In order to do so, it simply runs as follows:
Given a 2-shard cluster:
- Insert on shard0 at time T
- Checks shard1 has a lastOpTime < T
- Runs a find on shard1 so that lastOpTime == T
- Runs a transaction on shard1 with snapshot time T
The problem:
If any insertion on the oplog occurs in between point 3 and point 4, you will skip the no-op insertion. Causing the test to fail.
The way the test is currently written is very fragile.
The reason why now the test is failing more often is because in the “all-feature-flag” variant we track the collection on creation, causing an asynchronous refresh at the end of the creation .
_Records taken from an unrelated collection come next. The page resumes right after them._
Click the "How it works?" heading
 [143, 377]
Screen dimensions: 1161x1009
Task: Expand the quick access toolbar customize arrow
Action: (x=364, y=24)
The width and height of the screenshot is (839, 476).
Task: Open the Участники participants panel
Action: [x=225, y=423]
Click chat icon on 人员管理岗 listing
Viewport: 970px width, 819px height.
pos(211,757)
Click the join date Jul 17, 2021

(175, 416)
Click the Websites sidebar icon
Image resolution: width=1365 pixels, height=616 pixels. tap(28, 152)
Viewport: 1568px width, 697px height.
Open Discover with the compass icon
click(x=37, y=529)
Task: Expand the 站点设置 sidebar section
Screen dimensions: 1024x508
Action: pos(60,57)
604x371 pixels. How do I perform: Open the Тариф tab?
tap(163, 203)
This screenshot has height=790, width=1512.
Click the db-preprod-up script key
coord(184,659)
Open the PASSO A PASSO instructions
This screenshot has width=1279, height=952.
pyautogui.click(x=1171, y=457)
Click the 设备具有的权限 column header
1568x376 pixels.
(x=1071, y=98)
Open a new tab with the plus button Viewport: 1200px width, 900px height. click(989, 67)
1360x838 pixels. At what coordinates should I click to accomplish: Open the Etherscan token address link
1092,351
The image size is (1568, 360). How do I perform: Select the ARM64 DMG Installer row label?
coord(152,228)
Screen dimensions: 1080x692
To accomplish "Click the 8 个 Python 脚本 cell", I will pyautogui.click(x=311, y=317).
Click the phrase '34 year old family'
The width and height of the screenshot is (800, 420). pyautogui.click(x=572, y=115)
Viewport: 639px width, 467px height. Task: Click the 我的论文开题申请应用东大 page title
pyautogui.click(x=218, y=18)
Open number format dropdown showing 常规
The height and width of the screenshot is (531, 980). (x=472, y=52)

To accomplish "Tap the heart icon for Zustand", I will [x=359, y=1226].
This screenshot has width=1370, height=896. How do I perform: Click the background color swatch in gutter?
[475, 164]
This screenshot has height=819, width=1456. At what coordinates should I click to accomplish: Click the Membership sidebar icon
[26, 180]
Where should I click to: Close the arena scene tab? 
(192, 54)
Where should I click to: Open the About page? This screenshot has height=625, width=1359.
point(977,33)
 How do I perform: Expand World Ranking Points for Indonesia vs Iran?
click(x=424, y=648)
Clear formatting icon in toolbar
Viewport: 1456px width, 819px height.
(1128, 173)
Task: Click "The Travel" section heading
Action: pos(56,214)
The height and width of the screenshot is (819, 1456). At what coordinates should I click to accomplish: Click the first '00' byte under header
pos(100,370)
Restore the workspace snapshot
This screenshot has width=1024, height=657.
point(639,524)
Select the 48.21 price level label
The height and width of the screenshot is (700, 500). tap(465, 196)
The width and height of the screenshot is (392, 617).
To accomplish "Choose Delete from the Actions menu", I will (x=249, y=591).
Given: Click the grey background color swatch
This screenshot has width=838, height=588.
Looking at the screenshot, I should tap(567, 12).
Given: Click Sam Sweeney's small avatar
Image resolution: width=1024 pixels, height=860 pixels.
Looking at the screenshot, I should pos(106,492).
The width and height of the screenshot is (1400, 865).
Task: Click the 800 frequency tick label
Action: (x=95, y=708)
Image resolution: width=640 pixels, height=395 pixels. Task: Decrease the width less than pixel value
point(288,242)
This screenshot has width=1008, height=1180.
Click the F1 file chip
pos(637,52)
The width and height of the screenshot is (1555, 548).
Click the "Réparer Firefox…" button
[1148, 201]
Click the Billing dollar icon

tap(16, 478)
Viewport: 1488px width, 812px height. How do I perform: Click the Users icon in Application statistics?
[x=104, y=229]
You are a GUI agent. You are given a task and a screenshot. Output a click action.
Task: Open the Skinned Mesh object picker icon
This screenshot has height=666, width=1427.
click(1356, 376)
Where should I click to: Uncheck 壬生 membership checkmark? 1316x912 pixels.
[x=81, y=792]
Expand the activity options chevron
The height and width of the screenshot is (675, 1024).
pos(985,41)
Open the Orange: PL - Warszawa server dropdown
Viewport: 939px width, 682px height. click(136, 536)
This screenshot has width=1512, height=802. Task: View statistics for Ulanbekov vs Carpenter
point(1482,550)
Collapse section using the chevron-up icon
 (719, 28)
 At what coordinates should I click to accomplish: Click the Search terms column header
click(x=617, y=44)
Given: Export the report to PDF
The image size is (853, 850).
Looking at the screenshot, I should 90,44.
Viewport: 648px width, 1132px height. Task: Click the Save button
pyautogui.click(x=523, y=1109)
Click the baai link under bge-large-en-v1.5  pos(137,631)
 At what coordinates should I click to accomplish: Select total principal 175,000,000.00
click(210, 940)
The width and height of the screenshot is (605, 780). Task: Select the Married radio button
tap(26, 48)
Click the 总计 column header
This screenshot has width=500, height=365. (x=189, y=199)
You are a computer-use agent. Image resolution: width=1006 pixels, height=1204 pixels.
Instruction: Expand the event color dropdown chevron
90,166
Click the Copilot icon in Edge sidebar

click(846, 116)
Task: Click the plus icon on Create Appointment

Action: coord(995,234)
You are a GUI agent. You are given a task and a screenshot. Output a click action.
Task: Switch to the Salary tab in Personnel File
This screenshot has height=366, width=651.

The test was first banned as this refresh was causing constant failures, and re-enabled by SERVER-87461 forcing to wait on any possible ongoing collection refresh before starting.
However, the solution did not take into account database refreshes.
In BF-28563 the test is failing due to a database refresh which will perform a no-op write in the oplog to verify to be the primary before storing on disk the refreshed data.
Possible Solution:
The check seems too strict and any possible future developement of the database might interfere with the test.
The no-op write is made to ensure the transaction does not hang waiting for the snapshot time. In the moment the transaction completes, we can assume the no-op has been written.
Therefore we can relax the check and verify the transaction completes and stop checking for the no-op write. We can use a assert.soon to prevent the test from hanging too long in case of error.
Note that this solution assumes the read concern is working properly. However, we have several tests that provide those guaratees such as:
jstests/noPassthrough/readConcern_atClusterTime.js
jstests/noPassthrough/readConcern_atClusterTime_snapshot_selection.js
Bonus:
The test is also very hard to debug. Would be nice to add some extra logs and rename some variable.